The Texas Red Model
Read more of this article at The American Interest here. This was originally published on August 11th, 2013.
Preview:
Texas is challenging California for the right to be called the harbinger of the nation’s future. How does its claim hold up?
There are many, many songs about Texas, probably more than any of the other 49 states can boast. Most are fairly unassuming. One of the most famous is “T for Texas”, also called “Blue Yodel No. 1”, by the great Mississippian Jimmy Rodgers. Recorded in November 1927, the song is about a heartbreaker of a girl named Thelma, and it even has the graciousness to mention another state, Tennessee, in passing.
But the official state song, “Texas, Our Texas”, adopted by the state legislature just two years later in 1929, is hardly humble or unassuming. It is rather long on bravado, reminiscent of the land itself and the people who inhabit it. The chorus goes like this:
Texas, our Texas, all hail the mighty state.

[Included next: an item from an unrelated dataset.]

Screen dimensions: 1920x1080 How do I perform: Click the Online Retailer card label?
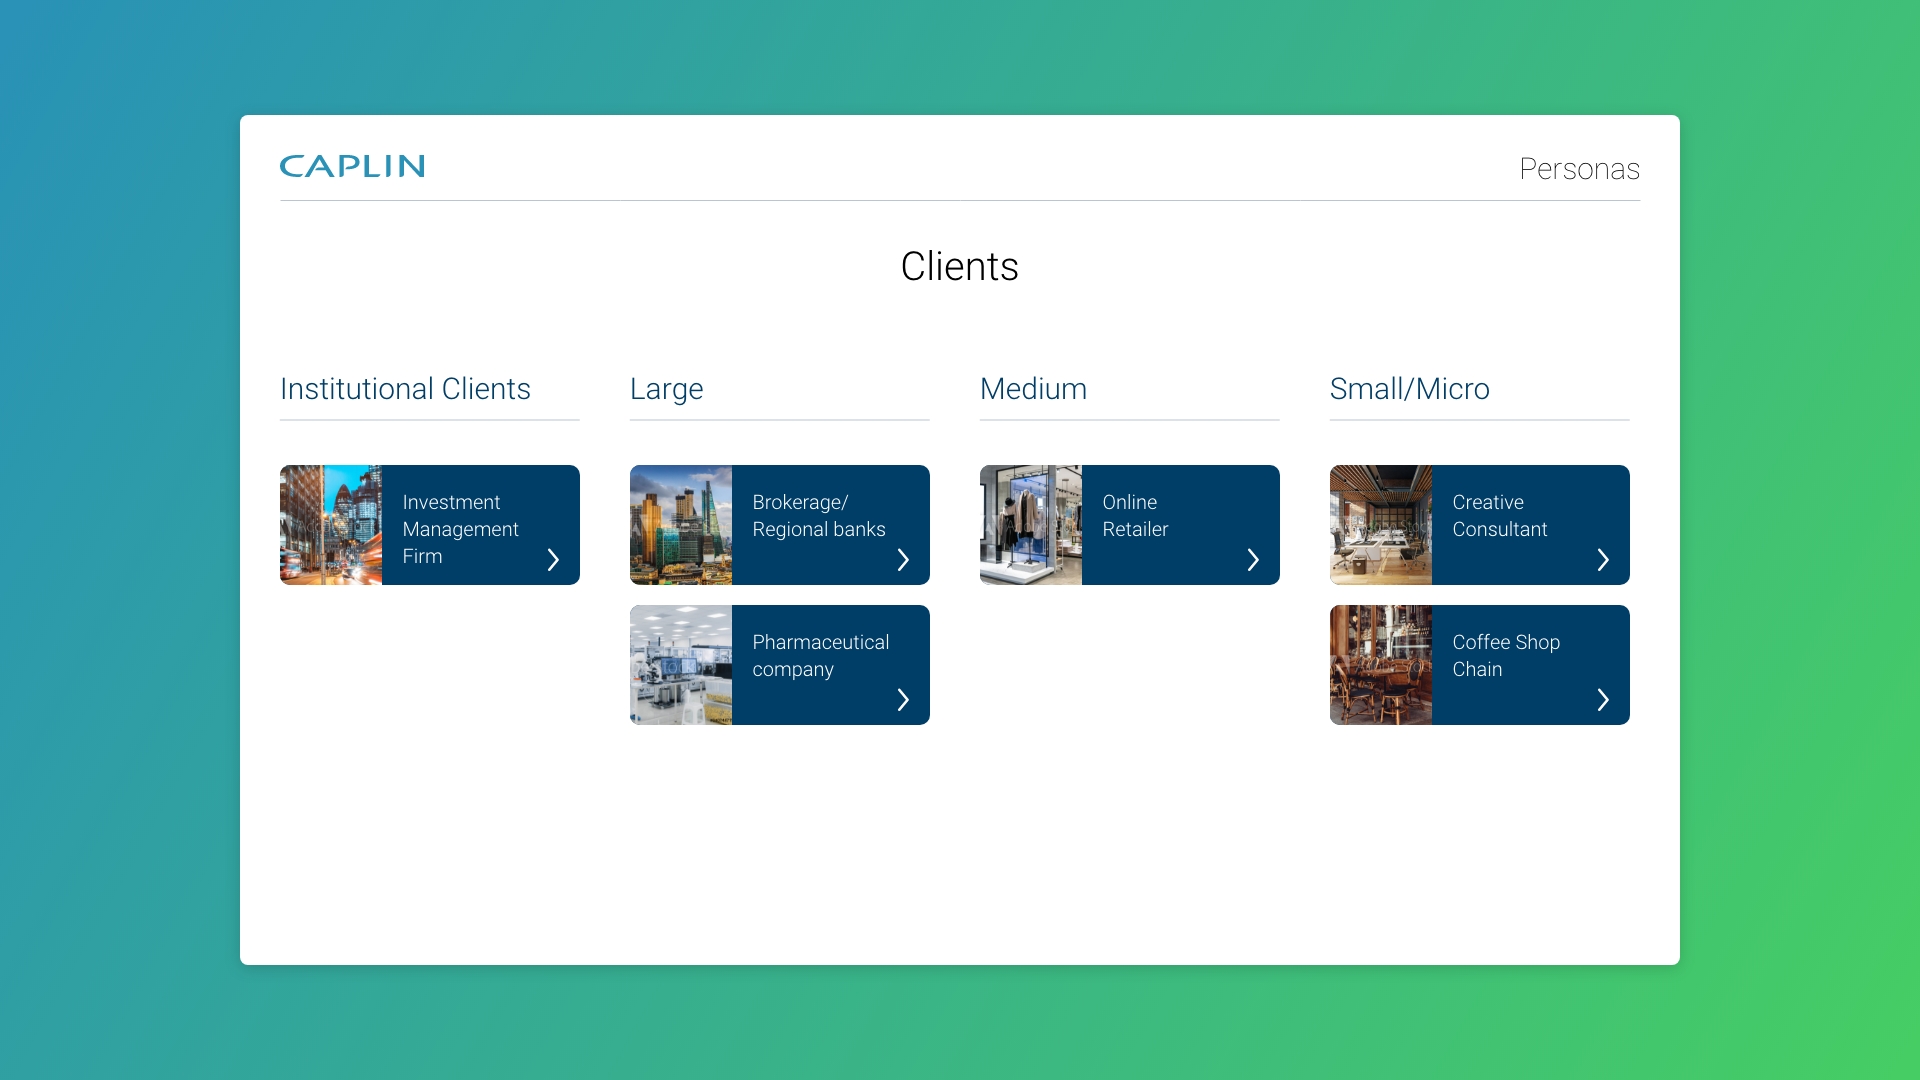[1135, 516]
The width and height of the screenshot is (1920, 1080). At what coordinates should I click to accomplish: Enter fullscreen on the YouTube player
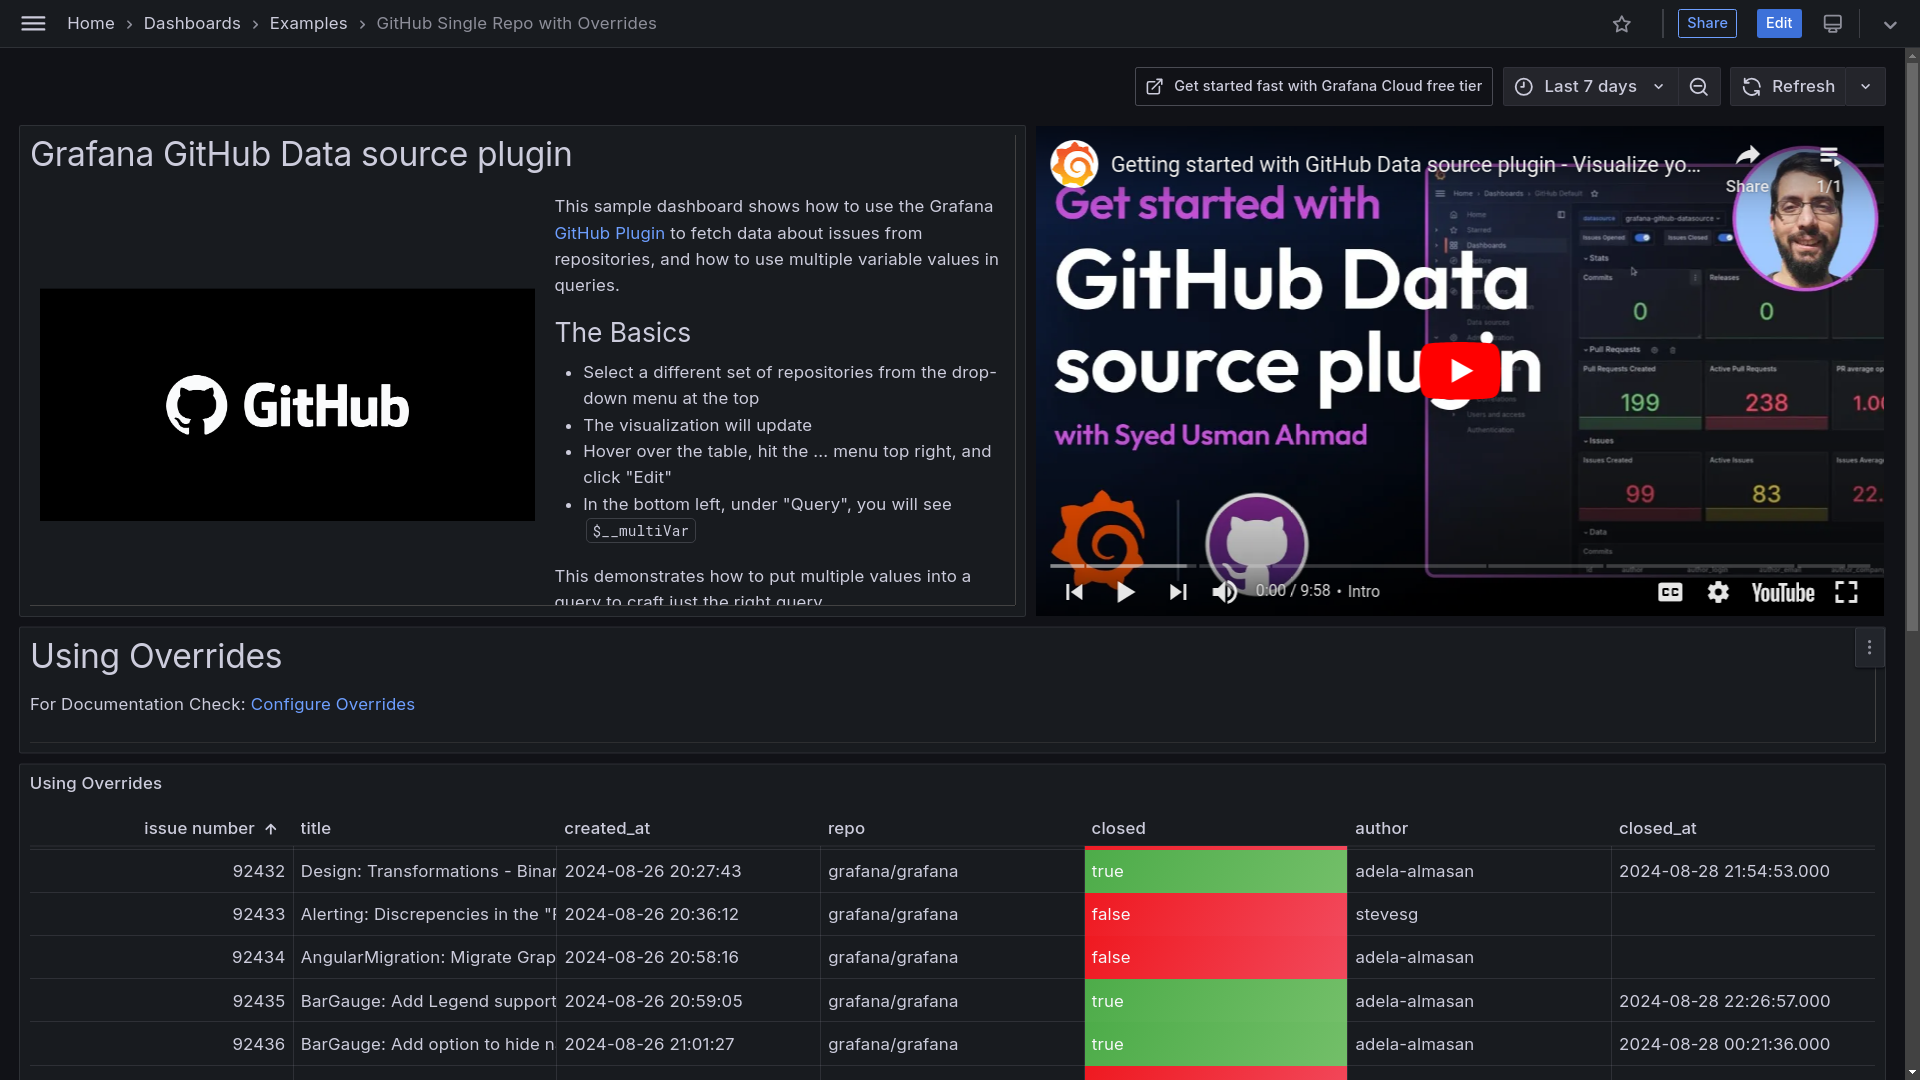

Texas, our Texas, so wonderful so great.
Boldest and grandest, withstanding ev’ry test,
O Empire wide and glorious,
You stand supremely blest.
The pride and self-confidence of the Lone Star State may well represent concurrently its greatest strength and weakness. Texas appears to have soared recently to the historical apex of its influence and power, becoming something of a “red” model to rival California’s “blue” one in the polarized national imagination. But the challenges of explosive growth that accompany the state’s new influence and power may test its ability to maintain its dynamism and prolong its burgeoning prosperity.
Two writers are certainly singing the song, and at least one of them hears a skeptical theme rising from beneath the self-congratulatory chorus. In Big, Hot, Cheap, and Right Erica Grieder, a Texas native and magazine journalist, embraces the unenviable task of writing a survey of Texas history, past and present, encompassing politics, culture, religion and much more—all in less than 300 pages. Any one of her areas of inquiry could have easily required a longer work than that (Texas-scale, so to speak). Grieder does a reasonable job of tying scores of threads together in a short book to weave a diverse overview of what makes Texas both fascinating and unique. She’s proud, yes, but she balances her pride judiciously with a sober assessment of reality.
In The Texas Model Chuck DeVore, a recent transplant to Texas from California, where he served in the state legislature and ran unsuccessfully in the Republican primary for U.S. Senator, sets for himself a different objective. In just around 150 pages he extols the virtues of Texas state government, with its current framework of low taxes, light regulations and limited government. A senior fellow for fiscal policy at the Texas Public Policy foundation, DeVore has laser-like focus and backs up his argument with reams of data, leading to a highly convincing effort. Perhaps the contrast of Texas with highly taxed, highly regulated, big government, high unemployment California is enough to make a convert (or even a zealot) out of anyone.
DeVore’s focus is almost solely concentrated on state fiscal policy, its effect on economic prosperity, and the superiority of “the Texas way” of governing. His thesis is that limited government in Texas has worked spectacularly and must be defended as zealously as Colonel Travis defended the Alamo. But unlike Travis, he hopes this time Texans will triumph, avoiding the hailstorm of taxes and spending that would dent or outright demolish the Texas economy at some yet to be determined point in the future. DeVore is focused sharply on the fight to preserve the current system in Texas of low taxes, light regulation and as little state governmental spending as possible, and to avoid California’s current state of affairs—excessive proneness to debt (despite the current surplus), high taxes and debilitating levels of governmental spending.